Fiscalização Deficiente e Falhas Estruturais na Gestão Municipal
A apuração realizada pelo MPMG evidenciou graves deficiências na fiscalização, assistência e destinação dos animais de grande porte, como cavalos e bois, que persistem em condições precárias na zona urbana de Caeté, com relatos sistemáticos de maus-tratos e ausência de controle efetivo.
Antecedentes revelam omissão administrativa crônica: segundo laudo técnico do órgão ministerial, as práticas irregulares comprometem o bem-estar animal, ampliam riscos sanitários — incluindo transmissão de zoonoses como febre maculosa e raiva — e geram perigos reais ao trânsito urbano, diante da circulação solta desses animais em vias públicas.

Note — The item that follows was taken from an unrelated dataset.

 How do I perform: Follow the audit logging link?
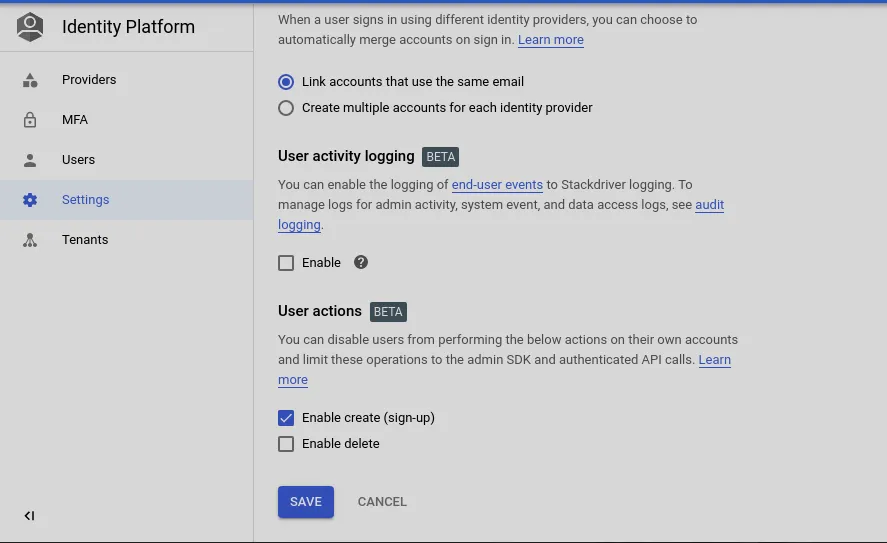point(709,205)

O juiz impôs prazo de 120 dias para que Caeté elabore plano com cronograma de execução máximo de 24 meses para substituir veículos puxados por animais em via pública.

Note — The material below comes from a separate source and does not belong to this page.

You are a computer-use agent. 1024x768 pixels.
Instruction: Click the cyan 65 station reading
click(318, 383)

Repercussão Jurídica e Compromissos Administrativos
A prefeitura alegou que já dispunha de legislação específica para regular a questão, mas o magistrado considerou ineficaz a ausência de fiscalização efetiva e a inexistência de mecanismos estruturados para garantir o manejo responsável dos animais e o uso seguro dos veículos.
O juiz destacou que a imposição direta das medidas do MPMG configuraria ingerência no âmbito administrativo municipal, por isso determinou apenas a obrigação de apresentação do plano técnico-operacional, cabendo à administração definir os recursos necessários para sua implementação.